Both ways (mounting your GDrive or direct upload), you have to repeat the process every time you restart your runtime enviroment. An exhaustive description of how to load and save files in Google Colab is [here](https://colab.research.google.com/notebooks/io.ipynb).

Now you need to get and install our tool for loading EMSLIBS-contest datasets from [GitHub](https://github.com/JVrabel/EMSLIBS_contest).

In [None]:
!git clone https://github.com/JVrabel/EMSLIBS_contest.git
os.chdir("EMSLIBS_contest")

If you already have done this once, you don't have to clone the GitHub repository again. Just check you are in correct working directory. If there is an upgrade in the tool and you want to update your copy, just use `!git pull` command in the `EMSLIBS_contest` directory.

In [None]:
os.chdir("EMSLIBS_contest")

In [None]:
!git pull

Then you simply import the tool. Please, take a look into the in-code [documentation](https://github.com/JVrabel/EMSLIBS_contest/blob/master/load_scripts/h5_load_contest.py) for more details.

In [None]:
import load_scripts.h5_load_contest as emslibs_load

Finally you need to upload the dataset file into the `datasets/` subfolder. In this tutorial you need only `train.h5` dataset from this [link](https://ndownloader.figstatic.com/files/20065616). You can find more info about the dataset (including original _test_ dataset) in this [paper](https://www.nature.com/articles/s41597-020-0396-8). After storing it in the `datasets/` subfolder at your GDrive, rename it to `contest_TRAIN.h5` please.

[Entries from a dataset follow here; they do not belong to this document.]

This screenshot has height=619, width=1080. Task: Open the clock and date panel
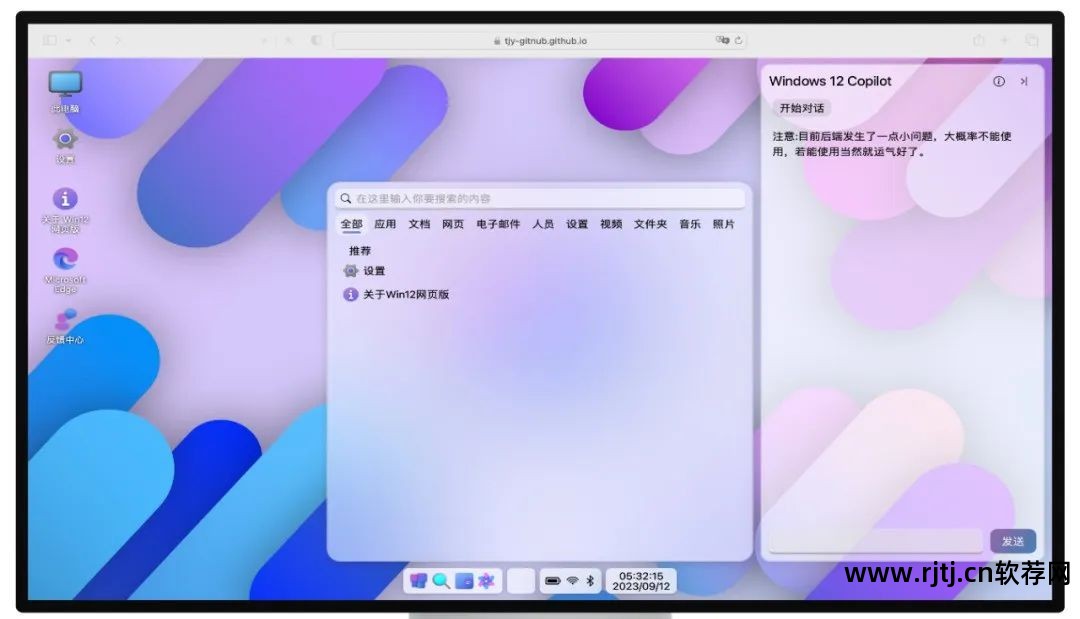pos(641,581)
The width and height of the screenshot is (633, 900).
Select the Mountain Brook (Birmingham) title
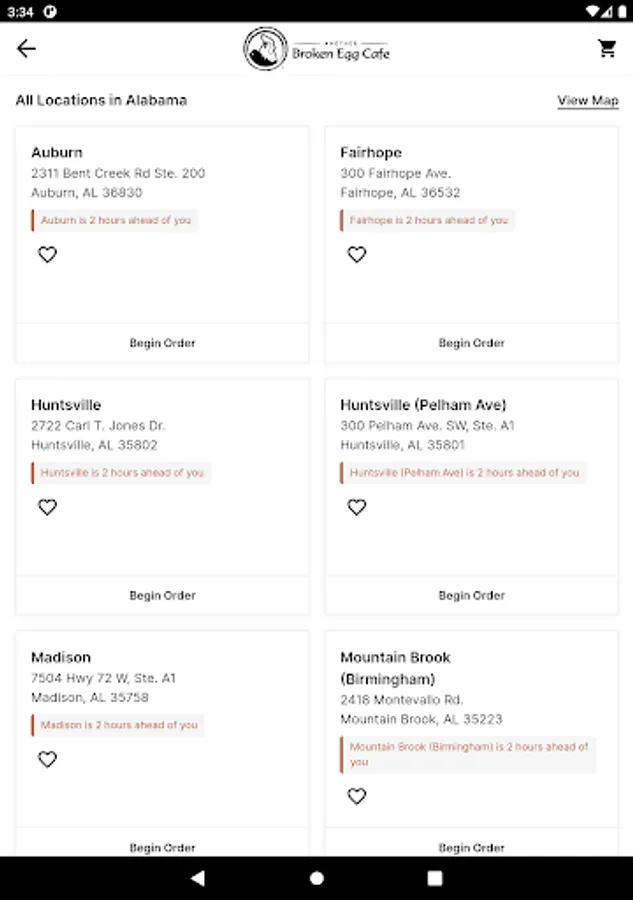coord(395,668)
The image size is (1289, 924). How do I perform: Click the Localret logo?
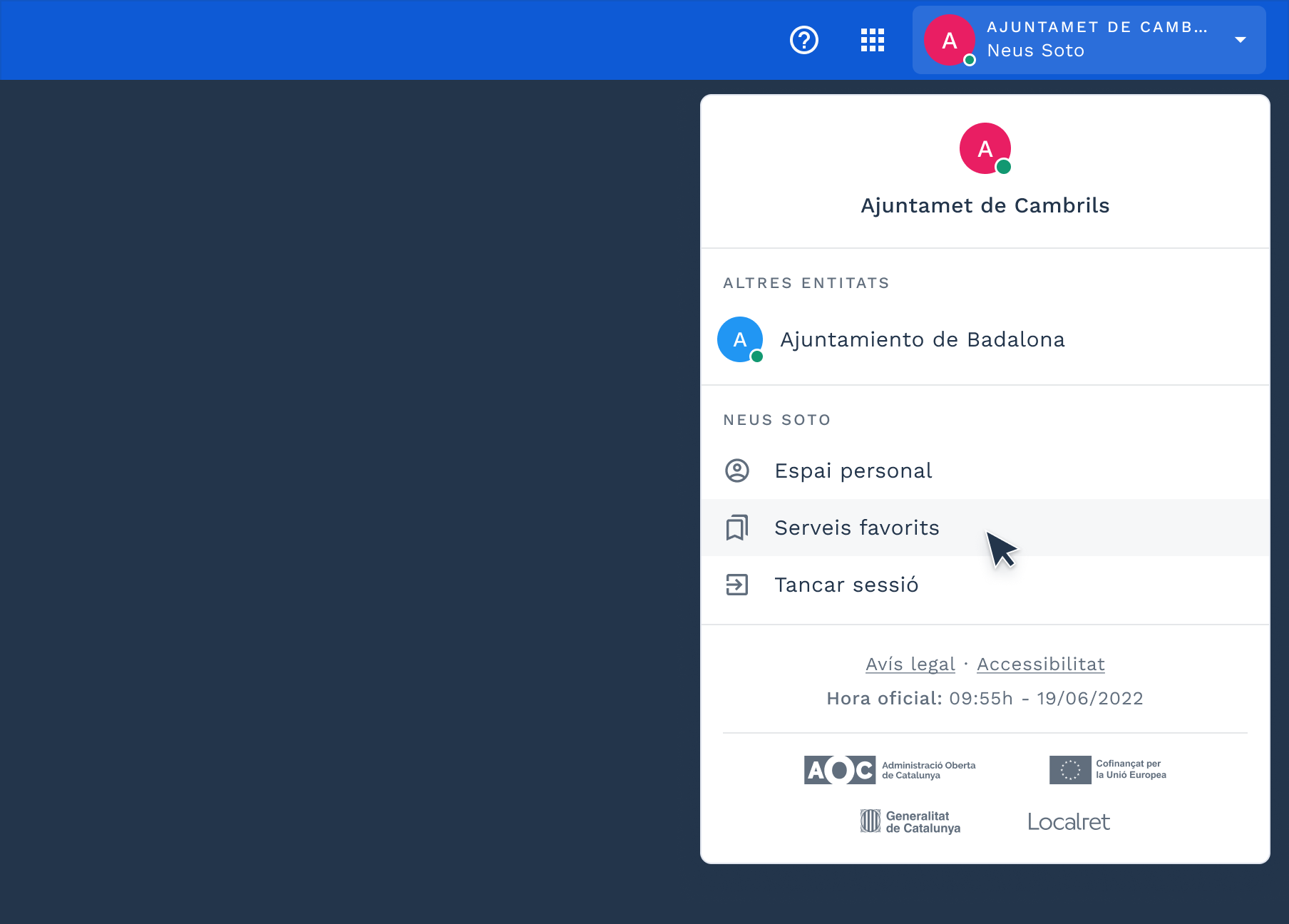(1068, 821)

You can do this all using this single-line command.

In [None]:
!wget -O datasets/contest_TRAIN.h5 https://ndownloader.figstatic.com/files/20065616

## Read the files

We use [pandas](https://pandas.pydata.org/) and [numpy](https://numpy.org/) packages for manipulating with our datasets in this tutorial and in the EMSLIBS-contest loading tool.

Check the documentation of Pandas [DataFrame](https://pandas.pydata.org/pandas-docs/stable/reference/api/pandas.DataFrame.html) structures, used to store and manipulate the datasets.

In [None]:
import pandas as pd
import numpy as np

Reading the .h5 file can take a while.

In [None]:
path_to_ds = 'datasets/'
spectra_count = 100
wavelengths = emslibs_load.load_wavelengths(path_to_ds)
wavelengths = np.round(wavelengths, 2)
x_raw = emslibs_load.load_train_data(path_to_ds, spectra_count)
x_raw = pd.DataFrame(x_raw, columns=wavelengths)
y_raw = emslibs_load.load_train_labels(path_to_ds, spectra_count)
y_raw = pd.Series(y_raw)

For sake of different models comparison it's necessary to split the train dataset into two: _train_ and _validation_. You should use only _train_ dataset for training a model and _validation_ (_val_) dataset for evaluation of the model.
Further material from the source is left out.